Царица Мария сидела, вжавшись в стенку саней, почти до бровей укрывшись меховой накидкой. Царевичи с любопытством оглядывались вокруг. А государь сидел молча, стиснув зубы так, что выступили скулы, и глядя прямо перед собой. В голове билась одна мысль: остановят или нет?
Остановят?..
Почему они не останавливают и даже не спрашивают, куда он едет?!
Рады?!
Ему, Богом данному государю, позволяют вот так уехать, не противясь?!
Должны были под полозья саней бросаться! За полы шубы хватать, на коленях умолять не покидать их!
Не остановили, дали уехать!
НЕ ОСТАНОВИЛИ !!!
ЕГО не остановили!!!
Никто не подозревал об ужасе, испытанном Иваном Васильевичем в те минуты.
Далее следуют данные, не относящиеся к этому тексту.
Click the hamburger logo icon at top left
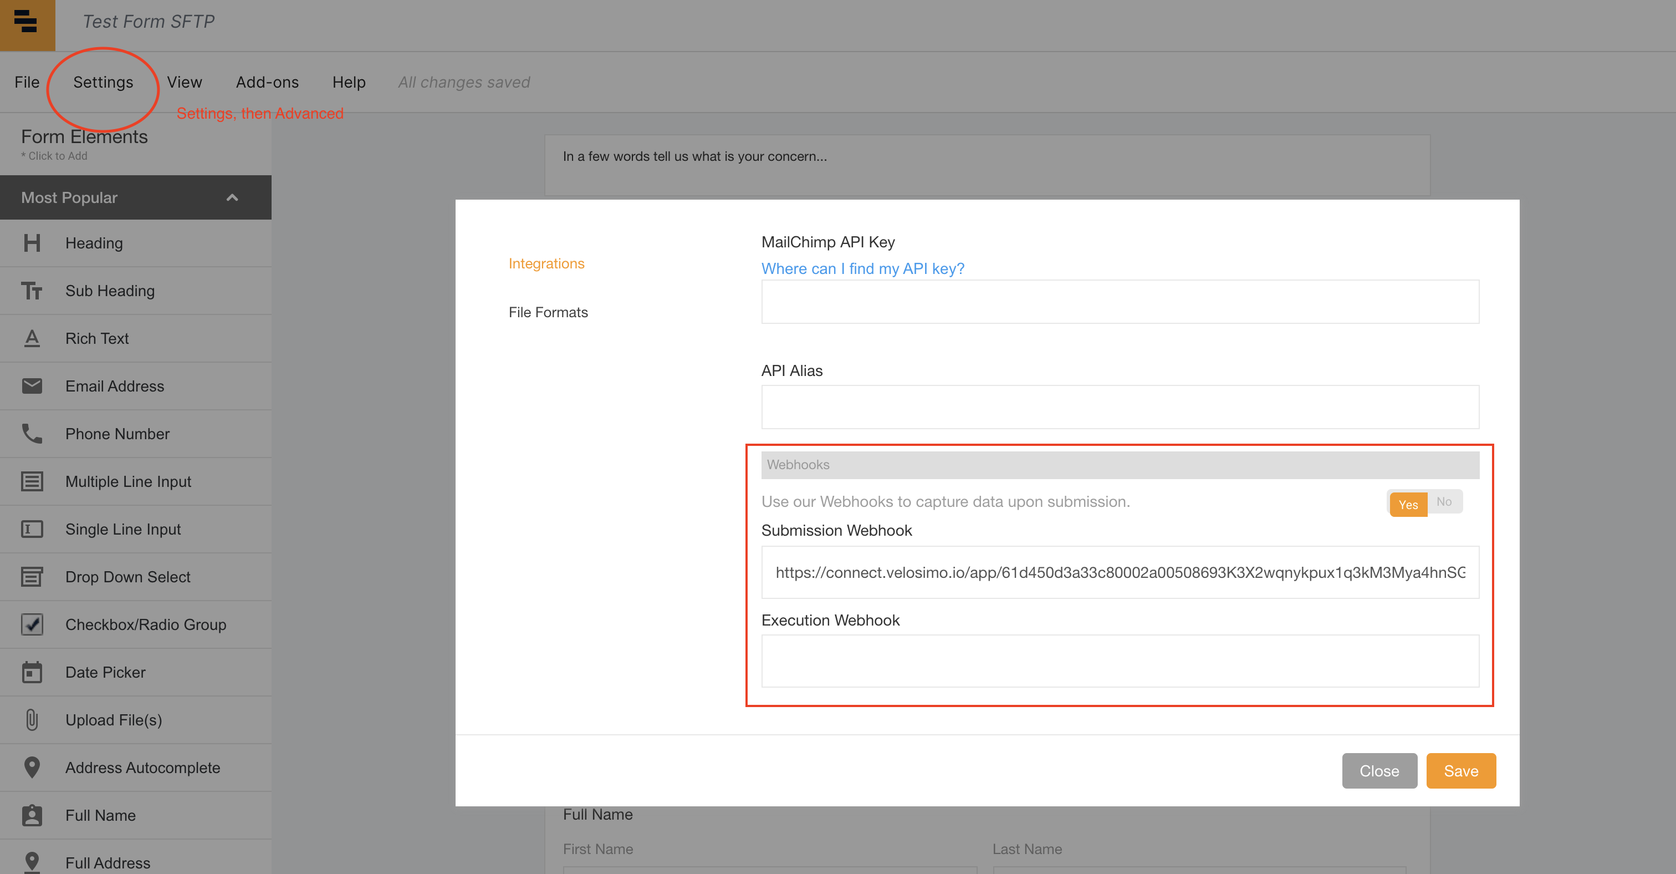Image resolution: width=1676 pixels, height=874 pixels. [x=26, y=21]
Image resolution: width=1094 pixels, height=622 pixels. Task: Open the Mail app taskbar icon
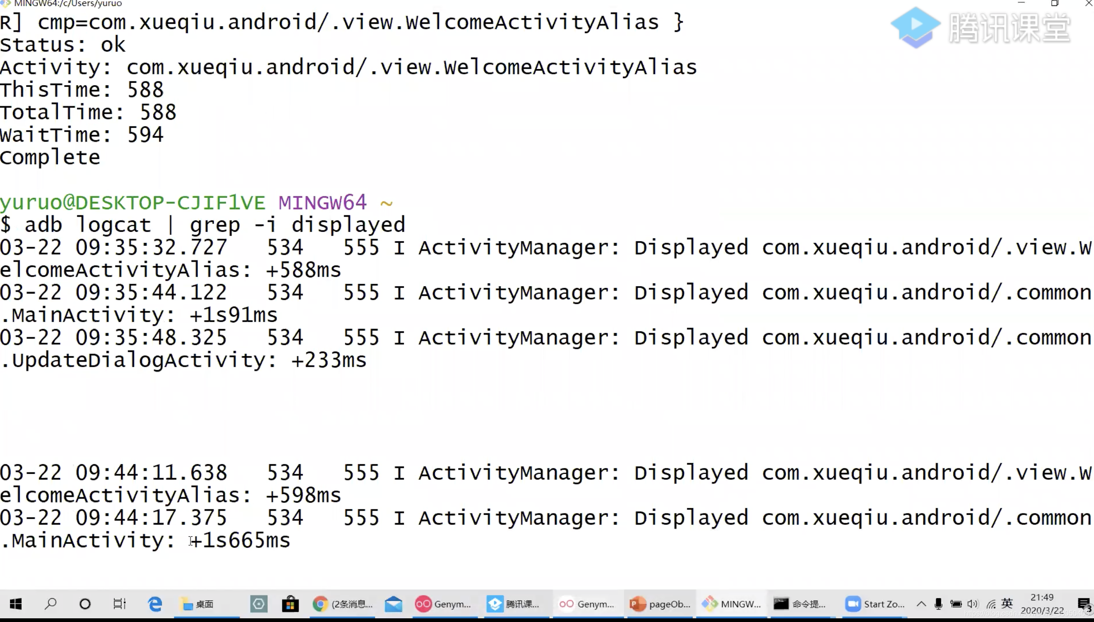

Он увозил казну, увозил всю московскую святость - иконы, церковную утварь, грузил всё на виду у Москвы, потом торжественно обходил храмы и монастыри, со всеми прощался, но никто не спросил, почему он уезжает, никто не попытался остановить, никто даже толком не спросил, куда это он! Ни священники, ни бояре, даже народ московский... Точно не государь покидает Москву, а простой купец. Иван усмехнулся, небось послы литовские уезжали, и то зевак больше было!
Билась злая мысль: "И пусть! И ладно, если не нужен, то пусть сами попробуют! Отрекусь! Совсем отрекусь!"
К царским саням подъехал Алексей Басманов, направлявший движение:
- Государь, куда сворачивать? Куда едем?
А Иван Васильевич попросту не знал, куда ехать! Но уверенно махнул рукой:
- В Коломенское!
В Коломенском делать нечего, да и жить там особо негде такому количеству людей, которые при нём. И всё же до самого села государь не проронил ни слова. Он ничего никому не объяснял: ни сопровождавшим его боярам и дворянам, ни сыновьям, ни тем более жене, потому как сам не знал, что делать!
В Коломенском, конечно, переполох. Царской семье ночлег устроили какой положено, а остальные уже сами, как смогли...
До вечера государь молчал, никто не рискнул спрашивать, что делать дальше. Остановившийся взгляд Ивана Васильевича заставил бы любого отступить, не задав вопроса. Обычного вечернего пира не было, напротив, царь очень долго молился, о чём - знал только он.
- Господи, вразуми! Господи, наставь на путь истинный!
Что теперь делать? Уезжал, показывая всем, что обижен на изменников. Надеялся, что станут уговаривать не бросать Москву, не гневаться... что приползут на коленях с мольбами... А вышло? Стояли, широко разинув рты, и молча ждали, что будет дальше.
Как быть? Возвращаться просто нелепо... но и ехать некуда... Огнём обожгла страшная мысль: а ну как Старицкого вместо него царём назовут?! Тут же отмёл её. Нет, не могут! Он царём венчан, он жив и пока не отрёкся, никого другого не могут таковым назвать!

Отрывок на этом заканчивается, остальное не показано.